The requirement is to capture the detected signals with the highest possible vertical-resolution (i.e. 12-bits or more). Triggering is based upon the 60 Hz of the power-mains.

Their current set-up uses one 8-bit acquisition card. An application is used to control, record, display, and save the data to a disk-file. They currently use a program written in C that runs for analysis of TEM images. TEM images are half-MB (528,384 bytes). Analysis results files are usually less than 50 KB and suitable for import into third-party programs.

The TEM image-files consist of a header followed by 512 x 512 pixels of image data consisting of two channels (8-bit each) interleaved. TEM images can be displayed and printed in PhotoShop using the “RAW” import mode and the above parameters. Some care is required to determine which image is the large angle detector signal (the channel most reliable for mass measurements). PhotoShop is the program of choice for image refinement.

They hope to discriminate single-electron events by pattern recognition in the computer.

They plan use the software development kit for Windows and program in C.

GaGe Case Solution

The 14-bit data obtained is much better than the 8-bit that they now have. GaGe’s CompuScope 14100 provides both the necessary high-resolution and the fast PCI-bus transfer-speeds.

Acquiring a single pixel-record of 1,472 points (or minimal 128 points) simultaneously on two channels at 50 MS/s would take 29.44 µs of the dwell-time (or minimal 2.56 µs). Using the PCI bus-mastered transfer-rates of over 100 MB/s, then transferring the resulting data of: 1,472 x 2 Bytes = 3 KB (or minimal 128 x 2 = 256 Bytes) from the card into the PC-RAM for later displaying/saving-to-disk would take up to about 29 µs (or minimal 2.6 µs) per channel. Rearming the cards to prepare for the next trigger takes about 30 µs per card. This means that this would take at least:

29 µs + 2 channels x 29 + 1 card x 30 = 117 µs (or 2.5 + 2 channels x 2.6 + 30 = 38 µs, minimal).

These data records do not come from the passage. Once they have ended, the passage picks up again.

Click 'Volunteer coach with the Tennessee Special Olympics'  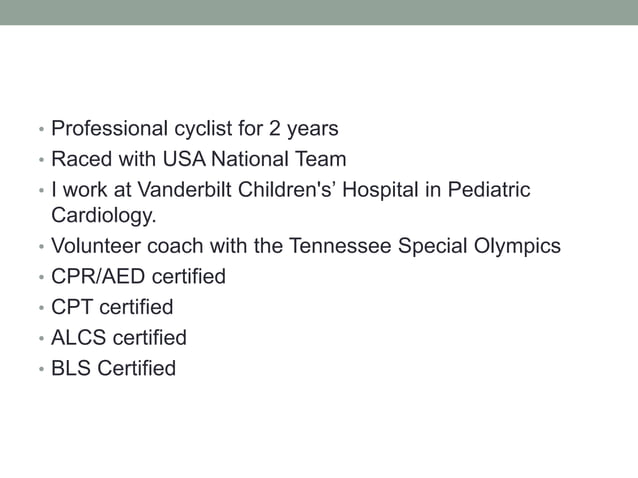tap(306, 246)
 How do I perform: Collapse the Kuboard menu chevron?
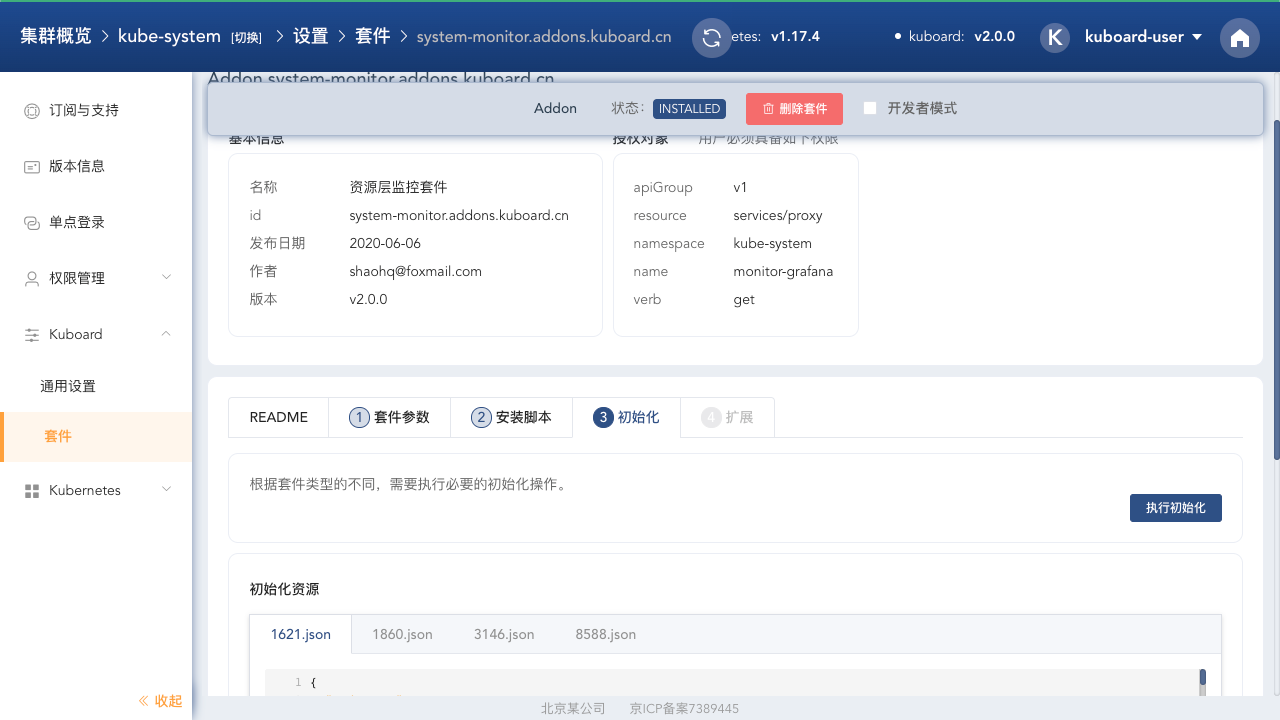[x=166, y=333]
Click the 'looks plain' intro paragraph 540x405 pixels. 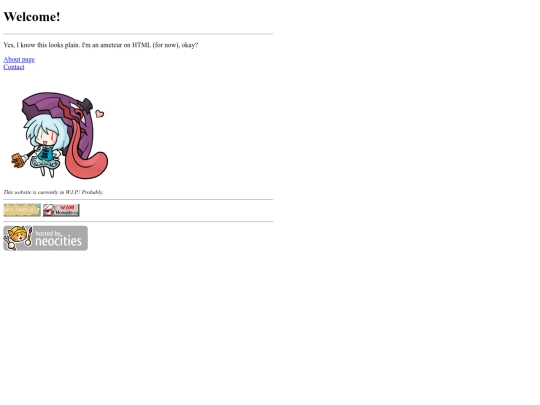101,45
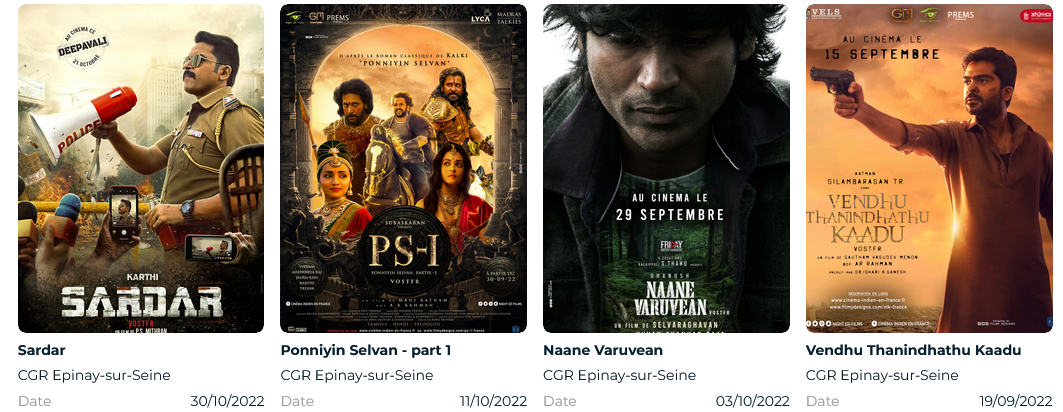Image resolution: width=1063 pixels, height=412 pixels.
Task: Click the Sardar title link
Action: [42, 350]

Therefore, allowing for a healthy safety-margin, a single pixel-scan will most likely take less than 300 µs. Since the rise/fall times between pixels are less than 1usec, this is obviously too long.

Alternately, instead of off-loading each record individually as described above, the Multiple Record mode of operation could be used to “stack” the pixel-records into on-board memory for a later bulk-offload. Acquiring each of the single-pixel records of 1,472 points at 50 MS/s would again take about 29.44 µs. Within 10’s of sampling clock-cycles (within 0.5 µs at 50 MS/s) the cards would automatically rearm themselves to be ready for the next pixel-trigger. Repeating this cycle for, say, up to 512 pixel-triggers would at the very least take 512 x 29.44 µs = 15 ms total. Using the PCI bus-mastered transfer-rates of over 100 MB/s, transferring the resulting bulk of 1,472 points x 512 pixels x 2 Bytes = 1.44 MB per channel (since there are two bytes per 14-bit sample-point) from the cards into the PC-RAM would take about 15 ms per channel (i.e. 30 ms total). Rearming the cards to prepare for the next Multiple Record cycle takes a negligible amount of time (30 µs per card). Thus, a single line-capture (into PC-RAM) of 512 pixels takes at least 30 ms (assuming a negligible delay between pixel-scans). If line-scans are done every, say 33.33 ms using the 60 Hz as a line-trigger source, then a 512 x 1,024 pixel frame would take at least 1,024 x 33.33 = 34 seconds (not including any GUI updates, disk-writes, data-reduction, analysis, etc).

Accordingly, GaGe recommended a combined on-board memory depth of 8 MegaSamples (i.e. 16 MegaBytes total). Between each scan, all of the data-points for one Multiple Record scan (i.e. one “line”) are offloaded across the PCI-bus into PC-RAM.

The customer was easily able to incorporate the Multiple Record sample-program from the CompuScope Software Development Kit (SDK) for C/C++ for Windows into his existing C-code ported over from their application. This sample-program is intentionally simplified for easy transfer into any given software application.

GaGe’s powerful hardware and easy-to-use software products enable the customer to quickly move from a preliminary prototype to a fully functioning imaging system.